According to the second aspect of the present invention, the pressure loss means is a proportional control valve (35) whose opening can be adjusted, and the evaporating temperature of the evaporator (22) is controlled by changing the opening of the proportional control valve (35). The range can be expanded, and the adjustment of the evaporation temperature can be easily performed.

According to the third aspect of the present invention, the expansion mechanism is an external pressure equalizing type temperature-sensitive expansion valve (21). In this expansion valve, when the refrigerant circulation amount decreases as a whole circuit, the opening degree increases with an increase in the superheat degree of the refrigerant at the evaporator outlet side, and the pressure loss at the pressure loss means (35) tends to increase. However, according to the present invention, as described above, the increase in the pressure loss can be suppressed and the control range of the evaporation temperature can be expanded.
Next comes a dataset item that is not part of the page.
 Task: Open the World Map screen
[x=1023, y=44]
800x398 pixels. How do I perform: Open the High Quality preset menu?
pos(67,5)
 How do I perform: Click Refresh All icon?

According to the present invention, a part of the liquid refrigerant condensed by the condenser (13) is supplied to the suction side of the compressor (11) by the injection circuit (20), and the supply amount is adjusted. Adjustable with valves (SV-1, SV-2). Thereby, it is possible to suppress the superheat degree of the discharge gas of the compressor (11) from being excessively increased, and it is possible to appropriately adjust the superheat degree and perform a stable operation.
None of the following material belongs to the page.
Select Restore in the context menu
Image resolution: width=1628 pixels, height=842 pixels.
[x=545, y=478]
[Brief description of the drawings]

FIG. 1 is a refrigerant piping system diagram of a refrigeration apparatus according to an embodiment.

[Explanation of symbols]

(11) Compressor (13) External heat exchanger (condenser) (20) Injection circuit (21) Expansion valve (expansion mechanism) (22) Internal heat exchanger (evaporator) (30) Refrigerant circuit (35 ) Proportional control valve (pressure loss means) (36) Hot gas bypass pipe (hot gas supply means)

Claims (4)

[Claims] 1. A compressor (11), a condenser (13), and an expansion mechanism
(21), and a refrigerant circuit (30) in which an evaporator (22) is connected in order so that refrigerant can be circulated, causing a pressure loss on the suction side of the compressor (11) on the suction side, and Evaporator (22) by adjusting its loss pressure
In a refrigerating apparatus provided with a pressure loss means (35) for varying the evaporation temperature of the compressor, a hot gas supply means (36) for supplying a part of the refrigerant discharged from the compressor (11) to the upstream side of the pressure loss means (35). ) Is provided. 2. The refrigeration system according to claim 1, wherein the pressure loss means is a proportional control valve (35) whose opening is adjustable. 3. The refrigeration system according to claim 1, wherein the expansion mechanism is an external pressure equalizing type temperature-sensitive expansion valve (21). 4. The injection system according to claim 1, wherein a part of the liquid refrigerant condensed in the condenser (13) is supplied to a suction side of the compressor (11) and to a downstream side of the pressure loss means (35). Circuit (20), and the injection circuit (20) is provided with regulating valves (SV-1, SV-2) capable of adjusting the supply amount of the liquid refrigerant to the suction side of the compressor (11). A refrigeration apparatus characterized by the above-mentioned.